Het Boek

Jesaja 40:2-13 Het Boek (HTB)

2. Spreek met tederheid tegen Jeruzalem en zeg haar dat de dagen van verdrukking voorbij zijn. Haar zonden zijn vergeven en de Here zal tweemaal zoveel zegeningen geven als zij voor die tijd straf kreeg.

3. Luister! Ik hoor de stem van iemand die roept: ‘Baan een weg in de woestijn voor de Here, maak een rechte weg door de wildernis.

4. Vul de dalen op en vlak de heuvels af, maak de bochtige paden recht en zorg dat alle oneffenheden vlak worden gemaakt.

5. Alle schepselen zullen de glorie van de Here zien.’ De Here heeft gesproken, zo zal het gebeuren.

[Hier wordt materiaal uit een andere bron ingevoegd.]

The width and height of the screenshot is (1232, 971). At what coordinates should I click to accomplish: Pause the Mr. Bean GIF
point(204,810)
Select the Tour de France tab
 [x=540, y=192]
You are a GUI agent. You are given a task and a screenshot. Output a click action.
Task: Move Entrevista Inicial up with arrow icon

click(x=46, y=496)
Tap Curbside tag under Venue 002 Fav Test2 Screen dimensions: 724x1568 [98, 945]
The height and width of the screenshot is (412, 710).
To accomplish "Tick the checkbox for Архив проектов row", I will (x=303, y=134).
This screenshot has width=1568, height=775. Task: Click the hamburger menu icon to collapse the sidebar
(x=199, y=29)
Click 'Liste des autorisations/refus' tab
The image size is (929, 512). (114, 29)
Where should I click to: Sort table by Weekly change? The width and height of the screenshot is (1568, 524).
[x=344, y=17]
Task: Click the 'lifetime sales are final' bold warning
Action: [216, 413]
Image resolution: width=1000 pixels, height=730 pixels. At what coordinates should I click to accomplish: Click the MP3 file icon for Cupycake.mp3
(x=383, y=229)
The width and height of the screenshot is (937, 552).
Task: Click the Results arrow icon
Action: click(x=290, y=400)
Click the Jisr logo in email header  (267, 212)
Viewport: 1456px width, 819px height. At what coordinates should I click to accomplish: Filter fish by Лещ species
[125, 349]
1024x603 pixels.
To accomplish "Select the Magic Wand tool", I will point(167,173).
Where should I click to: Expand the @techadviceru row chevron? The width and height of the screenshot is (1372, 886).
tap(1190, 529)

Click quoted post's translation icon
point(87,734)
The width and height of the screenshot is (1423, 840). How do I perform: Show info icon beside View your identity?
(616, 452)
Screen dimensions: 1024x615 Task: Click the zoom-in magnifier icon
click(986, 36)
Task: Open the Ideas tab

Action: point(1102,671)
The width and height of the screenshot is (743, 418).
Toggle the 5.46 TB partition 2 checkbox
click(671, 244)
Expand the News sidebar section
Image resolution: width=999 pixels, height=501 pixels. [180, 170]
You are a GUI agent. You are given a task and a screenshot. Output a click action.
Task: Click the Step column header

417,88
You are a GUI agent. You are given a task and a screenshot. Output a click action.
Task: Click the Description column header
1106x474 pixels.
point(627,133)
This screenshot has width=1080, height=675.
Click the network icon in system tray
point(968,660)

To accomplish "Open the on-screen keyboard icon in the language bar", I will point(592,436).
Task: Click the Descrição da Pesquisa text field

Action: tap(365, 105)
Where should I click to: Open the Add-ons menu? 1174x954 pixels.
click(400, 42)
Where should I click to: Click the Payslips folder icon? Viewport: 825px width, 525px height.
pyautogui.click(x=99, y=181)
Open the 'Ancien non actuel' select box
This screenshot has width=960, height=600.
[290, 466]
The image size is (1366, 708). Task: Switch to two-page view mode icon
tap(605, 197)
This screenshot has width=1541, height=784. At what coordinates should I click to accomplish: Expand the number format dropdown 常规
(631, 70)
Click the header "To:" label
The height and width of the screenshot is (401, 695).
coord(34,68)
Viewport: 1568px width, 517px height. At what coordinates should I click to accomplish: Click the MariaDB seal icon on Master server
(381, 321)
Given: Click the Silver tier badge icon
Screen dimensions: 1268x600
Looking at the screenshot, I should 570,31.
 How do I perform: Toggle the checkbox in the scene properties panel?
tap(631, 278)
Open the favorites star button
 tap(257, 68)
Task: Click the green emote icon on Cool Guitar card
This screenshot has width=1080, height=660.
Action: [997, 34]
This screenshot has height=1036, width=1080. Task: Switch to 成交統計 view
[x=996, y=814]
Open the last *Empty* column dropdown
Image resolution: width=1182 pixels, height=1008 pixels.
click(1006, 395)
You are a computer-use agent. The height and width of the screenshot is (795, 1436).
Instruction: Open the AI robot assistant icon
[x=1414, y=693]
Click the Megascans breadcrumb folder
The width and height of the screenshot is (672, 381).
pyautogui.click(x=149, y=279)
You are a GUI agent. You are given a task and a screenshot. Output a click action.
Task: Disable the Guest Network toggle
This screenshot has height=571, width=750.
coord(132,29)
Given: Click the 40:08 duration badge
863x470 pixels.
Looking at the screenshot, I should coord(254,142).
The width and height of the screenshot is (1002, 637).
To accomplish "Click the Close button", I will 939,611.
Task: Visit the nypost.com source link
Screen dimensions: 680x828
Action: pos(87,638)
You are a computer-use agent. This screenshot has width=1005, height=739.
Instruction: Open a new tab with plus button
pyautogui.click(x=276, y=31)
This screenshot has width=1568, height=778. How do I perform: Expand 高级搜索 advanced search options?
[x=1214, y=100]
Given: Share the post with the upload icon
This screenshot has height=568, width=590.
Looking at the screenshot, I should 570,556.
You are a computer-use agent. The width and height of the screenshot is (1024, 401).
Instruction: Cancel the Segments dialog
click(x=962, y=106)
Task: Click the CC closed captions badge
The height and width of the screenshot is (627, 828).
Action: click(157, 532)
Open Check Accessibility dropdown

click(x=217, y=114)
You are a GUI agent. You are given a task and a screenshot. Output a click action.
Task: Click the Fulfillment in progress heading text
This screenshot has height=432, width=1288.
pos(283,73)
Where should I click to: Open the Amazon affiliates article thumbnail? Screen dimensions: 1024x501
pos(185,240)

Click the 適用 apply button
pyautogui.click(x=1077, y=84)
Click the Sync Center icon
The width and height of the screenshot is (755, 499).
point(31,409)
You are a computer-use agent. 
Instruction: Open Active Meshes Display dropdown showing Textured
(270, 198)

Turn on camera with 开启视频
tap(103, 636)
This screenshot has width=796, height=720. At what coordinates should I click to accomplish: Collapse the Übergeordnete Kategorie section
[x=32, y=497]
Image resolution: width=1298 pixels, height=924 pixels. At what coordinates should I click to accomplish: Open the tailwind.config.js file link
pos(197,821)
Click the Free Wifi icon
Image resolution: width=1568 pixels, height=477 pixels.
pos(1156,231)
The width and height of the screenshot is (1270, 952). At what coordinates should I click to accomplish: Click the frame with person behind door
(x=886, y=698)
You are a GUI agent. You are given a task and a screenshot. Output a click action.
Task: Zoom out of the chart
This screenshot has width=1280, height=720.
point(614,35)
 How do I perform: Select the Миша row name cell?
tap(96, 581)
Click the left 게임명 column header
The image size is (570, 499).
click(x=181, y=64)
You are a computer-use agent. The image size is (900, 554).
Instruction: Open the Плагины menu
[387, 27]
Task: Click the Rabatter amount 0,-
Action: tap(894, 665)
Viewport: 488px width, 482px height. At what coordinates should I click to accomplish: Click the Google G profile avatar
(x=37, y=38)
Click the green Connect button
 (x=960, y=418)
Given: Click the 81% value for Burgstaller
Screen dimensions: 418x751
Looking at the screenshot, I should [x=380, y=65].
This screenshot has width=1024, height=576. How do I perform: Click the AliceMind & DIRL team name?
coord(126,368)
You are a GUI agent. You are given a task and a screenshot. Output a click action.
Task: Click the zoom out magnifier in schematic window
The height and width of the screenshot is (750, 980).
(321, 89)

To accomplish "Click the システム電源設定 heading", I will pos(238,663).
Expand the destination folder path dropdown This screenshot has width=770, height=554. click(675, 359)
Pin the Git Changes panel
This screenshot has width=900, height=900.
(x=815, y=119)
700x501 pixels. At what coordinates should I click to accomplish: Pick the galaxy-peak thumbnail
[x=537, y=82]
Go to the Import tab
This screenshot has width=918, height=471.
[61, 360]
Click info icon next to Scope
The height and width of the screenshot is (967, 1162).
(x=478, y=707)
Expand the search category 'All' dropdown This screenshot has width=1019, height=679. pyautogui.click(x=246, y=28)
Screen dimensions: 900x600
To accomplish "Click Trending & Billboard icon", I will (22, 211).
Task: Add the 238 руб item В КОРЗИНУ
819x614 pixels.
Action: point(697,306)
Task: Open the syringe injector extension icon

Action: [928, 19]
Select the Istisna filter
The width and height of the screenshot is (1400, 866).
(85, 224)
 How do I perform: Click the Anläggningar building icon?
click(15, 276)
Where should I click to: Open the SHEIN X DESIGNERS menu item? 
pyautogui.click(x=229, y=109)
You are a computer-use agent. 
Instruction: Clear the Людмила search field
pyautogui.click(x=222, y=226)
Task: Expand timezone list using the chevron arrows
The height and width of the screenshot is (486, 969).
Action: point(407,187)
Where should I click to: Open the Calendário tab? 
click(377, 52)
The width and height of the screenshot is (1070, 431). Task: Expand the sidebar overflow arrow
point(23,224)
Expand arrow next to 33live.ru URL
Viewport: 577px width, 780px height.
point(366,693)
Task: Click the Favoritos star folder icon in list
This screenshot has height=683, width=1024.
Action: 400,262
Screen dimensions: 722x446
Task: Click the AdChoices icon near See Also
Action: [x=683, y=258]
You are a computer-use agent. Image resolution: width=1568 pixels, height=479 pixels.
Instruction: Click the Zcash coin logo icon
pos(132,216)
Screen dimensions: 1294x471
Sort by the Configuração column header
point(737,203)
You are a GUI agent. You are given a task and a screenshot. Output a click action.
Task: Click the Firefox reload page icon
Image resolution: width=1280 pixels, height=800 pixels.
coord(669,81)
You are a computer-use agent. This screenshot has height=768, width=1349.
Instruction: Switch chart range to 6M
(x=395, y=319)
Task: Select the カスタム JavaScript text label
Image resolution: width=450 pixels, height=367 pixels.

6. De stem zegt: ‘Roep!’ ‘Wat moet ik roepen?’ vraag ik. ‘Roep dat de mens is als gras en dat zijn pracht verwelkt als een veldbloem.

7. Het gras verdort en de bloem verwelkt onder de adem van God. En zo gaat het ook met de vergankelijke mens.

8. Dor wordt het gras en bloemen verwelken, maar het woord van onze God houdt voor eeuwig stand.’

9. Roeper van het goede nieuws, roep vanaf de bergtoppen naar Jeruzalem! Roep maar harder—wees niet bang—en vertel de steden van Juda dat hun God in aantocht is.

10. Ja, de Here God komt met macht, Hij zal met strakke hand regeren. Kijk, Hij heeft zijn beloning bij Zich en zijn vergelding gaat voor Hem uit.

11. Als een herder zal Hij zijn kudde weiden: Hij zal de lammeren in zijn armen dragen en de ooien voorzichtig leiden.

12. Wie hield de oceanen in zijn hand en grensde de hemel af tussen duim en pink? Wie kent het gewicht van de aarde en weegt de heuvels en de bergen?

13. Wie adviseert de Geest van de Here, leert Hem iets of geeft Hem raad?